• _Quoted passage_
>>>

Student finds success in life after foster care

James Lott
The Oxford Eagle

According to a study done by the U.S. Department of Health and Human Services, more than 500,000 children are either in or waiting to be placed in foster care.

Angela Payne, 22, a senior from Guntersville, Alabama, was placed in foster care as an infant.

“I don’t remember a lot,” she said. “I was 6 months old when I went into foster care. My brother and I were found by a couple in a hotel, and the police came and put us in the (foster care) system. Our parents just left us there by ourselves.”

The process of going from foster care to adoption took almost 10 years of her life.

“I had gone into a home where there were a lot of kids coming and going,” Payne said. “My adoptive parents waited until I was in first grade to go through the adoption process. We had to go back to Tennessee from Alabama and go through that Tennessee foster care procedures. It was a long process, but at the end, I was theirs.”

Throughout the course of her foster care, Payne became friends with many who went through the system.

“For a lot of time afterwards, my adopted mom would still do foster care, and we still had a lot of kids come in and out of the house,” Payne said.

<<<

• _Work request A_
In the foster care article, how old was Angela Payne when she entered foster care?
• _Work request B_
Using the foster care article, explain how Angela Payne and her brother ended up in the foster care system.
• _Work request C_
Quote the stretch of the foster care article from "According to a" through "in foster care.".
None of this requires the material.

• _Given material_
>>>

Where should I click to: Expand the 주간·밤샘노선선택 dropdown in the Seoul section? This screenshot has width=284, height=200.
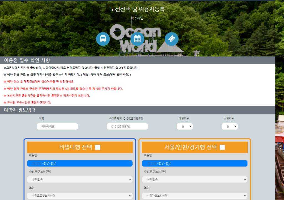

<<<

• _Task output A_
She was 6 months old.

• _Task output B_
Their parents left them alone in a hotel, where a couple found them. The police then came and placed them in the foster care system.

• _Task output C_
According to a study done by the U.S. Department of Health and Human Services, more than 500,000 children are either in or waiting to be placed in foster care.